The standard treatment for these tumors is surgical resection (complete or partial) with or without radiation therapy. Kids with craniopharyngioma often experience a wide range of devastating symptoms including vision loss, cognitive impairment, obesity, delayed puberty, abnormally slow growth, anxiety, and much more. Craniopharyngioma patients have some of the poorest quality of life among kids with brain tumors.

Dr. Todd Hankinson is a pediatric neurosurgeon and researcher who has spent the last decade advancing treatment and care of kids and teens with brain tumors. Dr. Hankinson created and leads the only multi-center consortium in North America that focuses solely on improving therapies for pediatric craniopharyngioma.

Your support of The Morgan Adams Foundation has helped enable Dr. Hankinson’s research since 2013. Specifically, Dr. Hankinson is searching for more therapies that can be offered to craniopharyngioma patients outside of radiation to improve their survival and quality of life.

Dr. Hankinson and his team’s research has led to a new clinical trial of a combination treatment for kids with craniopharyngioma. Here’s what they are working on:

Analysis of craniopharyngioma tumor tissue and cyst fluid indicated high levels of interleukin-6 (or IL-6) and IL-6 receptors. IL-6 is a type of protein that regulates the immune response in the body.

Tocilizumab is a drug that blocks the IL-6 protein and has been widely used in pediatric patients. Dr. Hankinson treated two craniopharyngioma patients at Children’s Hospital Colorado with tocilizumab under the FDA’s compassionate use guidelines and both responded well and experienced decreased tumor size.

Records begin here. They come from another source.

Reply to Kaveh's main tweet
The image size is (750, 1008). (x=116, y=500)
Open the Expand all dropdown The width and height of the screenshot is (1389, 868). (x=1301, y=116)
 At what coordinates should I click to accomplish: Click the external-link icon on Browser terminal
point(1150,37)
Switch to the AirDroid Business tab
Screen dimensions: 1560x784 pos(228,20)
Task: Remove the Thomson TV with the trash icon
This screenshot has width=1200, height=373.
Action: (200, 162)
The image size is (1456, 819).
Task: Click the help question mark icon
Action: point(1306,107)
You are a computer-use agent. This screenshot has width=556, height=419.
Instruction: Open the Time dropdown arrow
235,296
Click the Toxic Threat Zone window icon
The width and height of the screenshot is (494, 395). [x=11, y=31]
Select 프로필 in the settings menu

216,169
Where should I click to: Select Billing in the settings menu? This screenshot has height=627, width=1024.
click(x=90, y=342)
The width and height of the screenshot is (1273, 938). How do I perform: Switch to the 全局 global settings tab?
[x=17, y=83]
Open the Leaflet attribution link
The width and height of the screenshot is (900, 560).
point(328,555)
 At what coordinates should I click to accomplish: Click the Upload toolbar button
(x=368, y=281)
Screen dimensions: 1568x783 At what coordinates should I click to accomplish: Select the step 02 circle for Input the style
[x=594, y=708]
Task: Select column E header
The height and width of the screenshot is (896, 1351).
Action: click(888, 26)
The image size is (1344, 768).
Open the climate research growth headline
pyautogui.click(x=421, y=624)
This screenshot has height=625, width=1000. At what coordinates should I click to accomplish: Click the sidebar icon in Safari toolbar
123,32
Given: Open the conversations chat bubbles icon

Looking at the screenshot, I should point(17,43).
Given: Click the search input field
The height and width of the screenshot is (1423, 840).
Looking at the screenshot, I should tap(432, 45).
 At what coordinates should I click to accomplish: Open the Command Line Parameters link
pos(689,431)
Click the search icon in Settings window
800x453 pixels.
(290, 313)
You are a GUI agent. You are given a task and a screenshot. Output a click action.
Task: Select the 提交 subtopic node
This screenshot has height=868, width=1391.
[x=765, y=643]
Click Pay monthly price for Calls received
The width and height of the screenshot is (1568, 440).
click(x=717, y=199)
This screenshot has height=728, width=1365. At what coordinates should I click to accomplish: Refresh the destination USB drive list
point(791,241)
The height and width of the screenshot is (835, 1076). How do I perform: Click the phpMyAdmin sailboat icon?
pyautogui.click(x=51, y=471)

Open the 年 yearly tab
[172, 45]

Research collaboration leads to combination therapy clinical trial

Dr. Hankinson’s team collaborates with other teams researching craniopharyngioma around the world, contributing data and sharing ideas. One such collaboration is with Dr. Juan Pedro Martinez-Barbera at University College London. (In fact, MAF funded two joint projects between Drs. Hankinson and Martinez-Barbera in 2016!)

Dr. Martinez-Barbera’s research team in London recently demonstrated that a type of drug called MEK inhibitors may slow craniopharyngioma growth.

Building off both teams’ discoveries, Dr. Hankinson created a clinical trial of IL-6 inhibition using tocilizumab that is currently underway at Children’s Hospital Colorado.

He is also working with a pediatric neuro-oncology consortium called CONNECT who will soon open an international clinical trial for kids with craniopharyngioma.

This trial will combine tocilizumab treatment with a MEK inhibitor. The trial is in the approval phases and will begin enrolling patients soon.

There will be three groups of patients in the trial. One will receive tocilizumab treatment, another will receive the MEK inhibitor, and the final group will receive a combination of both tocilizumab and the MEK inhibitor.

This new clinical trial will hopefully be the first of several that become available for craniopharyngioma patients who for so long have had very few treatment options. Surgery combined with radiation treatment is currently the primary option available and often results in a number of debilitating side effects on children’s brains.

In addition, this trial will lay the groundwork for future clinical trials utilizing currently-available drugs that may help improve outcomes for kids with this very aggressive brain tumor.